I have this script which finds files with incorrect permissions. If any are found, it asks the user if they want to fix them or show them. The find results are stored in a variable in order to avoid running the same command multiple times:
#!/usr/bin/env sh
results=$(find "$0" -type f -not -perm 644)

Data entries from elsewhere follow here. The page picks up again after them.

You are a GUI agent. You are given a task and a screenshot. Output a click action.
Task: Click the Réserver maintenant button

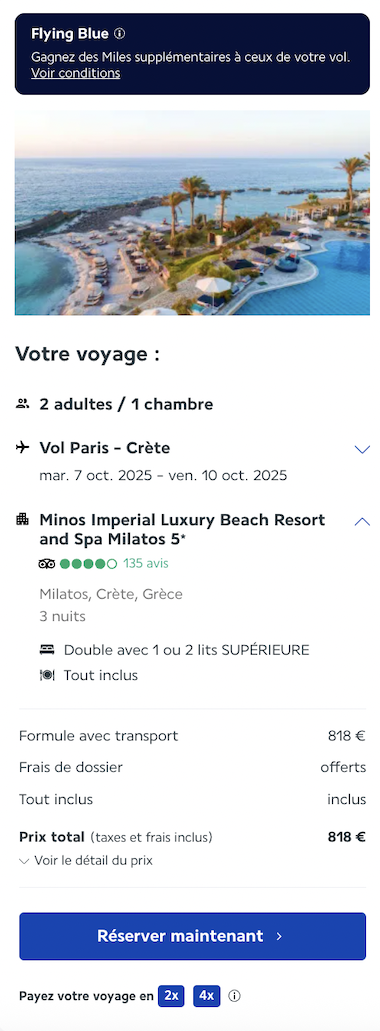[x=193, y=936]
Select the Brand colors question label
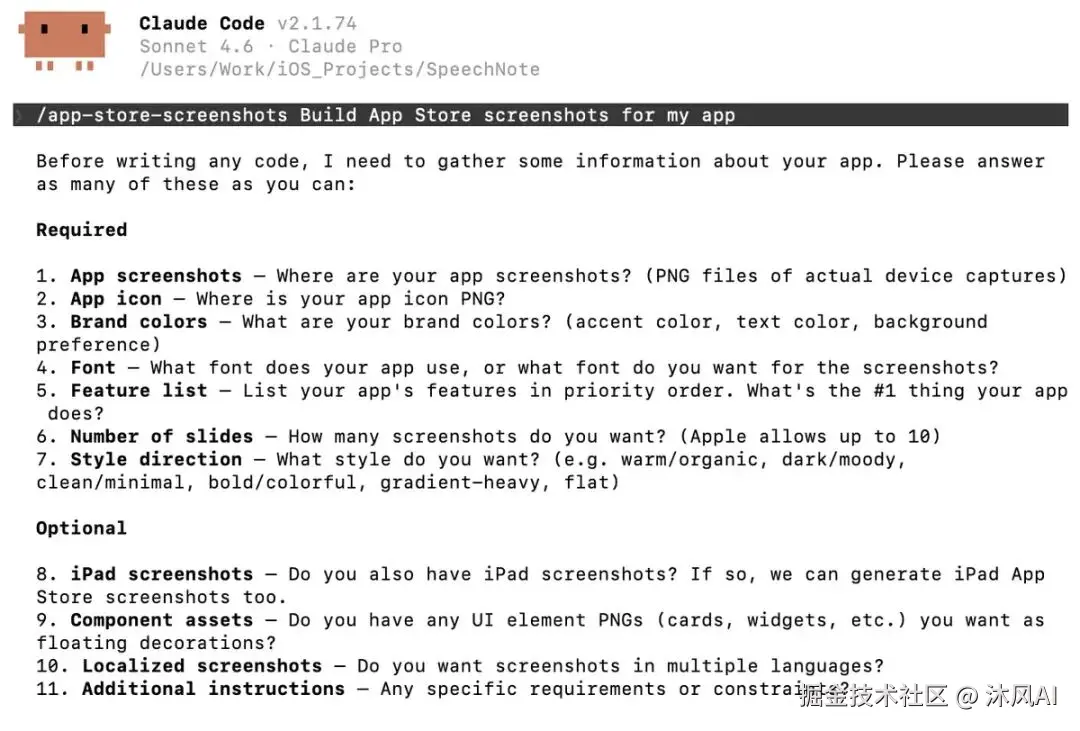Viewport: 1080px width, 731px height. (x=138, y=322)
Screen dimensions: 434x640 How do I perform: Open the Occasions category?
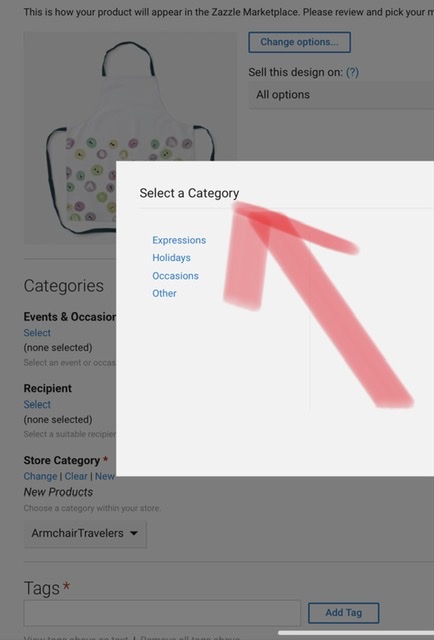175,276
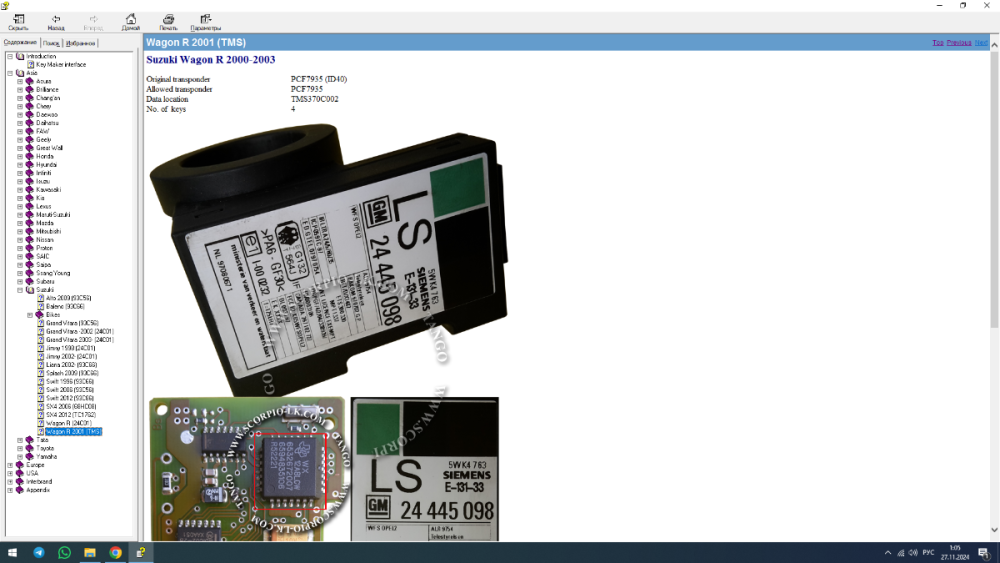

if [ -z "$results" ]; then
echo 'No files with incorrect permissions found'
else
while true; do
read -p 'Fix files with incorrect permissions? (yes/no/show) ' ans
case "$ans" in
Y | y | yes)
echo 'Changing file permissions...'
chmod 644 "$results"
break;;
N | n | no)
break;;
S | s | show)
echo "$results";;
*)
echo 'Please answer yes or no';;
esac
done
fi
The problem is chmod
throws an error due to the newlines:
chmod: cannot access 'test/foo'$'\n''test/bar'$'\n''test/foo bar': No such file or directory
If I remove the quotes around "$results"
, it works a little better, but then of course file names containing spaces are problematic.
I've been messing around with IFS=$'\n'
but am not sure where I should set that. This doesn't seem to work:
IFS=$'\n' chmod 644 $results
However, this does:
IFS=$'\n'
chmod 644 $results
unset IFS
I guess I'm just wondering if this is correct or if there's a better way.
results=($(find "$0" -type f -not -perm 644))
. A much better + safer option would bereadarray -t results < <(find "$0" -type f -not -perm 644)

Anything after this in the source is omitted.